→ **Exercise requirements**
Please update the material below by replacing "coordinate pair" with "coordinate tuple" wherever it appears, leaving everything else unchanged.

┌─ Material provided

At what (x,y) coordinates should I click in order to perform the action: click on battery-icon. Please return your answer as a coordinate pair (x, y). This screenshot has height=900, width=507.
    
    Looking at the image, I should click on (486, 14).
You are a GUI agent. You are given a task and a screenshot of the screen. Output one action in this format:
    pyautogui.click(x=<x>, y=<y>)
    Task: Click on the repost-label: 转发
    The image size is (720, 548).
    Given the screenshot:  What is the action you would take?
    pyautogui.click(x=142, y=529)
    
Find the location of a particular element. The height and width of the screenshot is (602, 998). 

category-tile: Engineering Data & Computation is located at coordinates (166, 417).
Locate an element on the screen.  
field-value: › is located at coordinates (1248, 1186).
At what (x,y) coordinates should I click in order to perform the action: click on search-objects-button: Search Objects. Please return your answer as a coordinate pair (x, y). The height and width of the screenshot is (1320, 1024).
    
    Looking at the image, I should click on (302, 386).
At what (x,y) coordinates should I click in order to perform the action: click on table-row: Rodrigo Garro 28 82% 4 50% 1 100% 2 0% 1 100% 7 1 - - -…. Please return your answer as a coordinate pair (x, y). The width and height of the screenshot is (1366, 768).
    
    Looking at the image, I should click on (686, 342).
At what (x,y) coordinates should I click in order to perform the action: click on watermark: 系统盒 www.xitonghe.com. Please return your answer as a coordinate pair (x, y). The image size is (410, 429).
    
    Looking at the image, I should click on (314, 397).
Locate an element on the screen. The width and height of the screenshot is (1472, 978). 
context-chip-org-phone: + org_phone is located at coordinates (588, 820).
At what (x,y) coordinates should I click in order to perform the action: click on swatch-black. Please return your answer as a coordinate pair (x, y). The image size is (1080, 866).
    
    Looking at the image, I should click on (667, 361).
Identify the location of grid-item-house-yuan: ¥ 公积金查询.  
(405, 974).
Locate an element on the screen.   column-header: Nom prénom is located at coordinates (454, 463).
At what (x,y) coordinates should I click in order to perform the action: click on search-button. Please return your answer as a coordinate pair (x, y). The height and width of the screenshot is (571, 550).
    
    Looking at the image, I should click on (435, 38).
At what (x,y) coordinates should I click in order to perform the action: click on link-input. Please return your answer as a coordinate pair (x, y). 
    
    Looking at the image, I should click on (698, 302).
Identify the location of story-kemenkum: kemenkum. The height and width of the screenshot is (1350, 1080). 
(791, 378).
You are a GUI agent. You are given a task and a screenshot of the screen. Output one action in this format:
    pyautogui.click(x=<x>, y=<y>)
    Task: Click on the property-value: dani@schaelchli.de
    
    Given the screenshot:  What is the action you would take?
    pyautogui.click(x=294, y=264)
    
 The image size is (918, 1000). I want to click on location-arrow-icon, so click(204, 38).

└─

→ **Written response**
At what (x,y) coordinates should I click in order to perform the action: click on battery-icon. Please return your answer as a coordinate tuple (x, y). This screenshot has height=900, width=507.
    
    Looking at the image, I should click on (486, 14).
You are a GUI agent. You are given a task and a screenshot of the screen. Output one action in this format:
    pyautogui.click(x=<x>, y=<y>)
    Task: Click on the repost-label: 转发
    The image size is (720, 548).
    Given the screenshot:  What is the action you would take?
    pyautogui.click(x=142, y=529)
    
Find the location of a particular element. The height and width of the screenshot is (602, 998). 

category-tile: Engineering Data & Computation is located at coordinates (166, 417).
Locate an element on the screen.  
field-value: › is located at coordinates (1248, 1186).
At what (x,y) coordinates should I click in order to perform the action: click on search-objects-button: Search Objects. Please return your answer as a coordinate tuple (x, y). The height and width of the screenshot is (1320, 1024).
    
    Looking at the image, I should click on (302, 386).
At what (x,y) coordinates should I click in order to perform the action: click on table-row: Rodrigo Garro 28 82% 4 50% 1 100% 2 0% 1 100% 7 1 - - -…. Please return your answer as a coordinate tuple (x, y). The width and height of the screenshot is (1366, 768).
    
    Looking at the image, I should click on (686, 342).
At what (x,y) coordinates should I click in order to perform the action: click on watermark: 系统盒 www.xitonghe.com. Please return your answer as a coordinate tuple (x, y). The image size is (410, 429).
    
    Looking at the image, I should click on (314, 397).
Locate an element on the screen. The width and height of the screenshot is (1472, 978). 
context-chip-org-phone: + org_phone is located at coordinates (588, 820).
At what (x,y) coordinates should I click in order to perform the action: click on swatch-black. Please return your answer as a coordinate tuple (x, y). The image size is (1080, 866).
    
    Looking at the image, I should click on (667, 361).
Identify the location of grid-item-house-yuan: ¥ 公积金查询.  
(405, 974).
Locate an element on the screen.   column-header: Nom prénom is located at coordinates (454, 463).
At what (x,y) coordinates should I click in order to perform the action: click on search-button. Please return your answer as a coordinate tuple (x, y). The height and width of the screenshot is (571, 550).
    
    Looking at the image, I should click on (435, 38).
At what (x,y) coordinates should I click in order to perform the action: click on link-input. Please return your answer as a coordinate tuple (x, y). 
    
    Looking at the image, I should click on (698, 302).
Identify the location of story-kemenkum: kemenkum. The height and width of the screenshot is (1350, 1080). 
(791, 378).
You are a GUI agent. You are given a task and a screenshot of the screen. Output one action in this format:
    pyautogui.click(x=<x>, y=<y>)
    Task: Click on the property-value: dani@schaelchli.de
    
    Given the screenshot:  What is the action you would take?
    pyautogui.click(x=294, y=264)
    
 The image size is (918, 1000). I want to click on location-arrow-icon, so click(204, 38).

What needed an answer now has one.